Exercise brief » Reproduce every one of the entries below word for word, omitting the pictures.

Interface element entries
####################
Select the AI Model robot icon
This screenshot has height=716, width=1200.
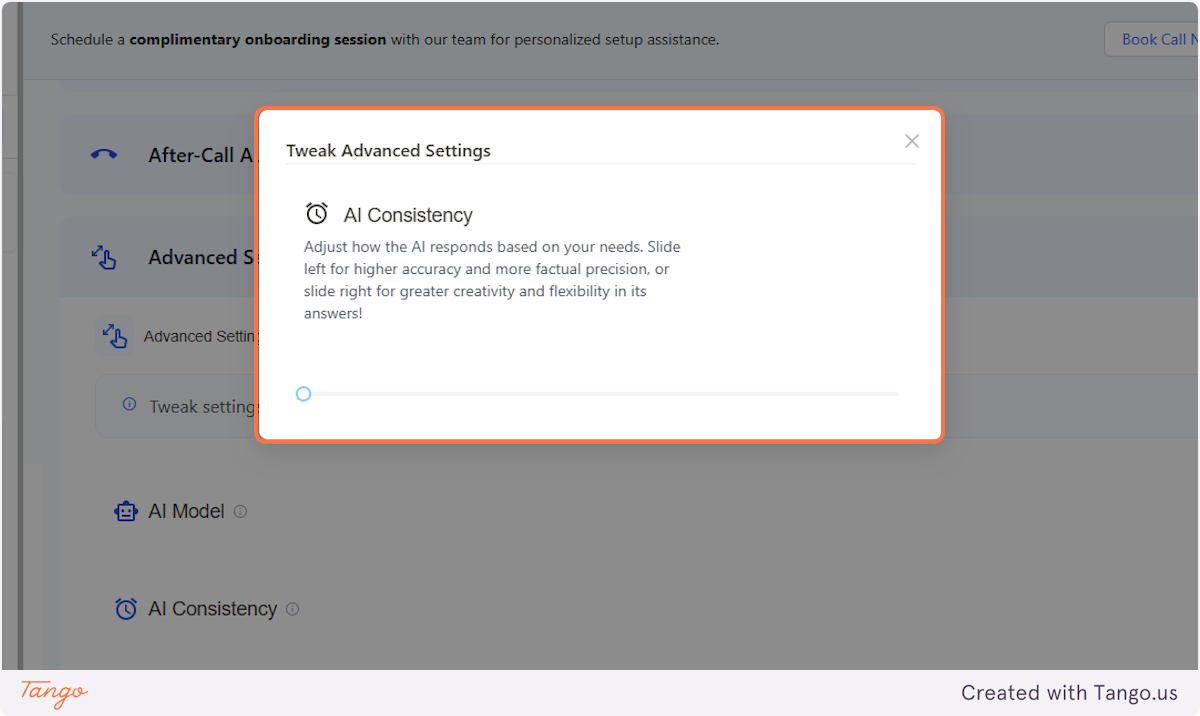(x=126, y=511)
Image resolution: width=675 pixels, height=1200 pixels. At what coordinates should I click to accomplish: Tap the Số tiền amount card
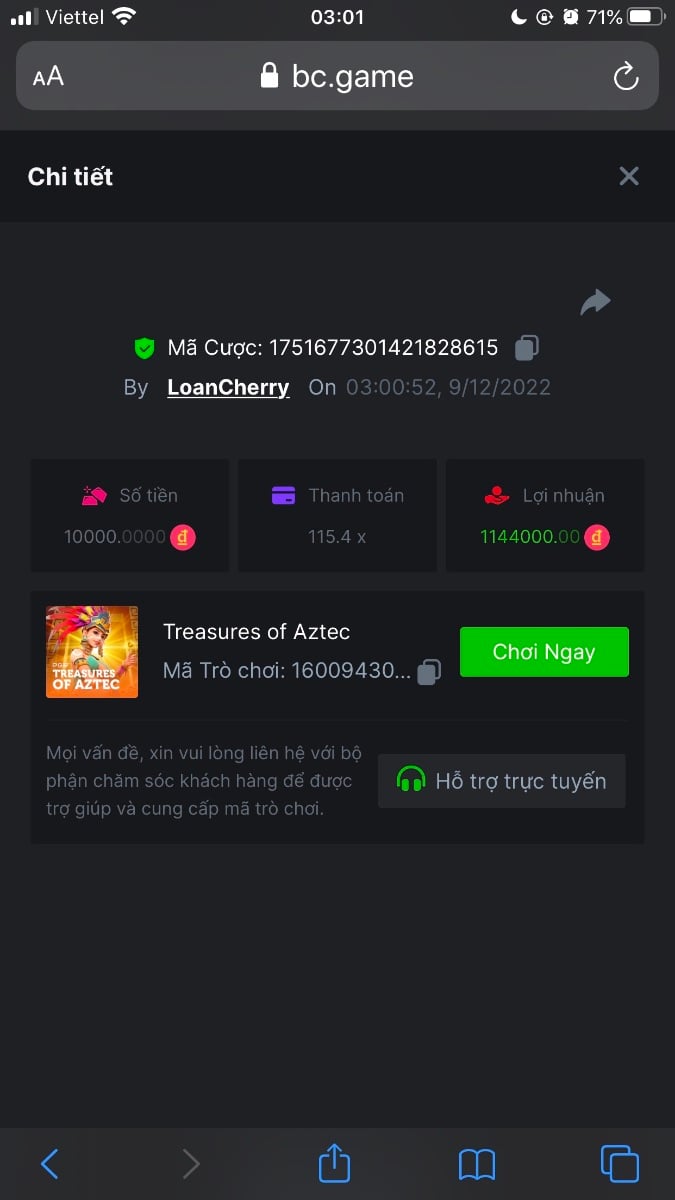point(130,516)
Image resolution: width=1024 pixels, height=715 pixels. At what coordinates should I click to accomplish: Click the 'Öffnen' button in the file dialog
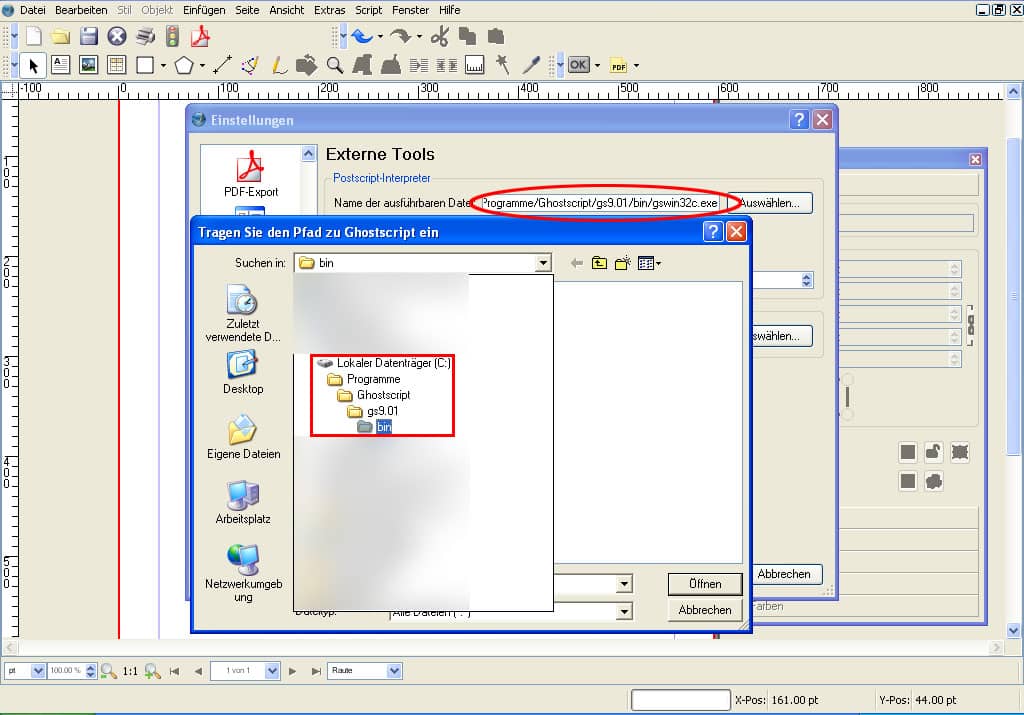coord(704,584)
####################
Result of this task »
Select the AI Model robot icon
This screenshot has height=716, width=1200.
(x=126, y=511)
Image resolution: width=675 pixels, height=1200 pixels. At what coordinates should I click to accomplish: Tap the Số tiền amount card
point(130,516)
Image resolution: width=1024 pixels, height=715 pixels. At what coordinates should I click to accomplish: Click the 'Öffnen' button in the file dialog
coord(704,584)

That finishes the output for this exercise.